[Source data Boundary: Start]

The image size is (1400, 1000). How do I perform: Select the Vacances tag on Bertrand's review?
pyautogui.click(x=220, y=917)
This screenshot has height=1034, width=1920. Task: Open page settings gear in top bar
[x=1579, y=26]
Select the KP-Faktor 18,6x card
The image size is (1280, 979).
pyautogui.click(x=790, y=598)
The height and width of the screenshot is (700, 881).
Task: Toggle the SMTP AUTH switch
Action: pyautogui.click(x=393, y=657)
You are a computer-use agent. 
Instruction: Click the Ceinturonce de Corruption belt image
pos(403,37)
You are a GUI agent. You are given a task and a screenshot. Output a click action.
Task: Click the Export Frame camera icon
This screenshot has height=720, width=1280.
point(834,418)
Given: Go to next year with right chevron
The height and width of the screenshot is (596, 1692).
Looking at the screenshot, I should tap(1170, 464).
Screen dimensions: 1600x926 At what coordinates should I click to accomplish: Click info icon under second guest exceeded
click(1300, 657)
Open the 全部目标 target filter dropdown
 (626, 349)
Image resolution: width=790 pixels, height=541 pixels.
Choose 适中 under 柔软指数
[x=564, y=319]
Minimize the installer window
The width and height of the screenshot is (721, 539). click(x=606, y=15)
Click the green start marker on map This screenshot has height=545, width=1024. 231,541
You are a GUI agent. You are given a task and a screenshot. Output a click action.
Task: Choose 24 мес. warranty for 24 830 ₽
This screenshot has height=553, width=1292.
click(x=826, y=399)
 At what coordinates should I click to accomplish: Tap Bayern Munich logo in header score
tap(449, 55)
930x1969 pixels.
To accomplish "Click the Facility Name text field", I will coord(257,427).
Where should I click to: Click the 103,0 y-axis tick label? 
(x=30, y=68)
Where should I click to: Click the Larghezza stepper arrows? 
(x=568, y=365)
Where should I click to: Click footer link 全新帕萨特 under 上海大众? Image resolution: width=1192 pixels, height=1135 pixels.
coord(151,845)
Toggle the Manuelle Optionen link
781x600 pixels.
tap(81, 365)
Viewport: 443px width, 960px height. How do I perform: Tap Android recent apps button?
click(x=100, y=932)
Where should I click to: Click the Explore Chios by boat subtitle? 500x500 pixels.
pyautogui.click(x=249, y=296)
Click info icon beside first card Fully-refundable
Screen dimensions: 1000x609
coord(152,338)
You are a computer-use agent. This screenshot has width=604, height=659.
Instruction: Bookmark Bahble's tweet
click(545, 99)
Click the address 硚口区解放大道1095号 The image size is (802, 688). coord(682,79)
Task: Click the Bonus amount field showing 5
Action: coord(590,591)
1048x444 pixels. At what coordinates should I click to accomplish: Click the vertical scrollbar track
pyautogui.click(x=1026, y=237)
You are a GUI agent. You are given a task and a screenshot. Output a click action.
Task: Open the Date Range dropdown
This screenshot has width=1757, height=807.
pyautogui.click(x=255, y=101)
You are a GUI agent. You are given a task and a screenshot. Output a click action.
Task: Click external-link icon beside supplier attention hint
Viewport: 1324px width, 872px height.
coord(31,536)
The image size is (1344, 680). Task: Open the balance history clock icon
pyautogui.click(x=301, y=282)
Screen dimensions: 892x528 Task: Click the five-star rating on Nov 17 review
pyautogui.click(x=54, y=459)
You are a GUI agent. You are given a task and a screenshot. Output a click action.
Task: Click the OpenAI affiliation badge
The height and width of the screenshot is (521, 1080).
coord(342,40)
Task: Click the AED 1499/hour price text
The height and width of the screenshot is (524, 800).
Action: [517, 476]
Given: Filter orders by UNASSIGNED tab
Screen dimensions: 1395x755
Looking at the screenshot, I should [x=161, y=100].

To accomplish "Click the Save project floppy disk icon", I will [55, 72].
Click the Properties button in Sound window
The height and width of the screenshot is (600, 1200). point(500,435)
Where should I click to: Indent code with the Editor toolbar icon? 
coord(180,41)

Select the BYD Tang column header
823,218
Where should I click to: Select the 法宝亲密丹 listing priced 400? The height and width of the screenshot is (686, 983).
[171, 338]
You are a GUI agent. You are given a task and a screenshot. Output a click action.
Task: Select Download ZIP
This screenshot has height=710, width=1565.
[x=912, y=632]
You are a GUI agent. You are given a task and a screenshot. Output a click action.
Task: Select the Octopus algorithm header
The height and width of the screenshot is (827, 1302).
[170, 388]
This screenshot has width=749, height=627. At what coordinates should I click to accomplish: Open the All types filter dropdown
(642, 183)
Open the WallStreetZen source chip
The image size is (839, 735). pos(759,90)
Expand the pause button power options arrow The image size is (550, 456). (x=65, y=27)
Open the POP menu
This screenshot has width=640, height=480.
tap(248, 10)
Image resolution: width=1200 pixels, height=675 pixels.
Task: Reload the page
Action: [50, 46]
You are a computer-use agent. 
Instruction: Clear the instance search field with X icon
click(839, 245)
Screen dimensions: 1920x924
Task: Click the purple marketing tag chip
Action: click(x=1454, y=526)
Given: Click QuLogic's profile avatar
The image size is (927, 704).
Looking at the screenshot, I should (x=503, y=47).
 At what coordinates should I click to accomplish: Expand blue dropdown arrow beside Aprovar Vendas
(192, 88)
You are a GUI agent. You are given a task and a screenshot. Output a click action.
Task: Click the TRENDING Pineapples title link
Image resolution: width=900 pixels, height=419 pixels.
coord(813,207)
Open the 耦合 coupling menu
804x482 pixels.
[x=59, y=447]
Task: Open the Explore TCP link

[Source data Boundary: End]

| About this task |
State only how many lines in the material include "text".

| Exercise result |
2